**TO BE DONE**.
1. Answer these questions using the claims on retransmitting header compression context information:
(a) Through which channel does the PDCP entity in the UE receive packet data with the compressed header from the PDCP entity in the RNC?
(b) Which channel does the RNC use to send the requested context information when fewer UEs than a predetermined number have asked for retransmission?
(c) What does the RNC transmit when the UE has requested only part of the header compression context information?
2. Reformat the listing lines from its first line through the line containing "coord(166,80)", inclusive, as a numbered list with blank lines omitted.

2. The method according to claim 1, wherein at step b), the UE transmits the determined retransmission request to the RNC through a Radio Resource Control (RRC) message.

3. The method according to claim 1, wherein at step c), the RNC retransmits all or part of the header compression context information to the UE through an RRC message in response to the determined retransmission request.

4. The method according to claim 1, wherein a Packet Data Convergence Protocol (PDCP) entity in the UE receives the packet data including the compressed header from a PDCP entity in the RNC through a Multicast Traffic Channel (MTCH).

5. The method according to claim 1, further comprising the steps of:

d) decompressing the compressed header of the received packet data, by a PDCP entity in the UE, to determine whether to request retransmission of all or part of the header compression context information; and

e) setting a code identifying the determined retransmission request, by the PDCP entity in the UE, and transmitting the code to an RRC entity in the UE.

6. The method according to claim 5, further comprising the step of:

transmitting the code identifying the determined retransmission request from the RRC entity in the UE to an RRC entity in the RNC through an RRC message.

7. The method according to claim 6, further comprising the step of:

transmitting the code identifying the determined retransmission request from the RRC entity in the RNC to a PDCP entity in the RNC.

8. The method according to claim 7, further comprising the step of:

transmitting all or part of the header compression context information from the PDCP entity in the RNC to the RRC entity in the RNC in response to the code requesting the determined retransmission request.

9. The method according to claim 8, further comprising the step of:

transmitting all or part of the header compression context information from the RRC entity in the RNC to the RRC entity in the UE through an RRC message.

10. The method according to claim 1, further comprising the step of:

transmitting the requested header compression context information from the RNC through a dedicated channel if the number of UEs, which have requested retransmission of the header compression context information, is less than a predetermined number.

11. The method according to claim 1, further comprising the step of:

transmitting the requested header compression context information from the RNC through a common channel if the number of UEs, which have requested retransmission of the header compression context information, is not less than a predetermined number.

12. The method according to claim 1, further comprising the step of:

transmitting all of header compression context information currently used in the RNC if the UE has requested transmission of all of the header compression context information.

13. The method according to claim 1, further comprising the step of:

receiving, by the RNC, header compression context information used for decompressing a header of packet data most recently received by the UE, together with a request for retransmission of the part of the header compression context information, from the UE.

14. The method according to claim 13, further comprising the step of:

transmitting, by the RNC, only a value corresponding to a difference between the header compression context information currently used in the RNC and the header compression context information received from the UE if the UE has requested transmission of part of the header compression context information.

**STORED RECORDS**.
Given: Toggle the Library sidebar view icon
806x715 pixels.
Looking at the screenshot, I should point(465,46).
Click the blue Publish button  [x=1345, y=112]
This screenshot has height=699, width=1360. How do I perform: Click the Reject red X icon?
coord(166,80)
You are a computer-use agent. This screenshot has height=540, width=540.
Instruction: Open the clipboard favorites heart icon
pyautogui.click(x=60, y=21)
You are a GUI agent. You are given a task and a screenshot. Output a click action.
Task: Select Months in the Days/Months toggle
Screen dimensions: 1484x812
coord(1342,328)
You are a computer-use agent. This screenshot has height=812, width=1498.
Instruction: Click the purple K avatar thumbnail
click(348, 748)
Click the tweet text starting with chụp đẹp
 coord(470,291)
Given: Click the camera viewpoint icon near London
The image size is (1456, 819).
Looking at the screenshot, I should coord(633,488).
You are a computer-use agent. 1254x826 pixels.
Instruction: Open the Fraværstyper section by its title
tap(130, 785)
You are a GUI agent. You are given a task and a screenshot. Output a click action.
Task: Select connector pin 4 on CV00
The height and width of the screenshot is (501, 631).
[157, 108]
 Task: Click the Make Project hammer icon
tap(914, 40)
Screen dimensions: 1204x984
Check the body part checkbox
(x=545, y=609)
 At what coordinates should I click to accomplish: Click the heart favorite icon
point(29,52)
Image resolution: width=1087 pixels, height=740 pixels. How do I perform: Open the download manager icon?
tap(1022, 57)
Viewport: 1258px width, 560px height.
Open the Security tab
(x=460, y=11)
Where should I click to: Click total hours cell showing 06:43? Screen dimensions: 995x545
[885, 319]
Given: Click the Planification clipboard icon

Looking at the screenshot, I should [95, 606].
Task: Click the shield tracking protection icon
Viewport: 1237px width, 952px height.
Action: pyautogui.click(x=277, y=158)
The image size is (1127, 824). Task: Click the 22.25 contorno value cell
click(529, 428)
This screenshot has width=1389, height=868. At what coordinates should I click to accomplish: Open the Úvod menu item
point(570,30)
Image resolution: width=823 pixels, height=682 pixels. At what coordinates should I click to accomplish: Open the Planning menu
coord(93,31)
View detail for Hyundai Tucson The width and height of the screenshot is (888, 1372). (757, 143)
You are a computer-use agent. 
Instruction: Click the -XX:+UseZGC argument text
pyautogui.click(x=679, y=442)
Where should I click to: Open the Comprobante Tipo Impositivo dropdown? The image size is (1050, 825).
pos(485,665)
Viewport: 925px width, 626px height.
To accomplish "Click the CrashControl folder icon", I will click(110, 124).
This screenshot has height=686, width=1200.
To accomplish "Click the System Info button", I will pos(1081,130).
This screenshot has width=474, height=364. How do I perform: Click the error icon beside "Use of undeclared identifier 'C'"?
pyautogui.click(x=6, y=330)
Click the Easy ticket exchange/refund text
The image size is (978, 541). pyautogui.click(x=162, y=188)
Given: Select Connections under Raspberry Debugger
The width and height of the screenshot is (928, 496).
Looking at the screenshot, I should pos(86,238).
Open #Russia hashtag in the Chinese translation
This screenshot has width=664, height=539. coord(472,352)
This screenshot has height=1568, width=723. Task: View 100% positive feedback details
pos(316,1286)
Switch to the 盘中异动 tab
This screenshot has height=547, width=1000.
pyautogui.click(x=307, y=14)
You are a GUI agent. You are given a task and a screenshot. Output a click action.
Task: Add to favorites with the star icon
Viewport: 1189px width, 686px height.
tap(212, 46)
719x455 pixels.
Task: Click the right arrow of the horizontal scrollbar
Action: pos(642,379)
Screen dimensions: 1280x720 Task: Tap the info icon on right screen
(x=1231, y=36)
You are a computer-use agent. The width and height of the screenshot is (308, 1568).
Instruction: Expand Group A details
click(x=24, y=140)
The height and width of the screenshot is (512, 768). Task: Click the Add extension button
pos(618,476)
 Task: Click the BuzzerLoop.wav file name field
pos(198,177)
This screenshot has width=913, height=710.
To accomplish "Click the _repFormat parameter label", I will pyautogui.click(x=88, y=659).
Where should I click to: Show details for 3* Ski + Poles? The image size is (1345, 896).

**ANSWERS TO THE TASKS**.
1.
(a) A Multicast Traffic Channel (MTCH).
(b) A dedicated channel.
(c) Only a value corresponding to the difference between the header compression context information currently used in the RNC and the header compression context information received from the UE.

2.
1. Given: Toggle the Library sidebar view icon
2. 806x715 pixels.
3. Looking at the screenshot, I should point(465,46).
4. Click the blue Publish button  [x=1345, y=112]
5. This screenshot has height=699, width=1360. How do I perform: Click the Reject red X icon?
6. coord(166,80)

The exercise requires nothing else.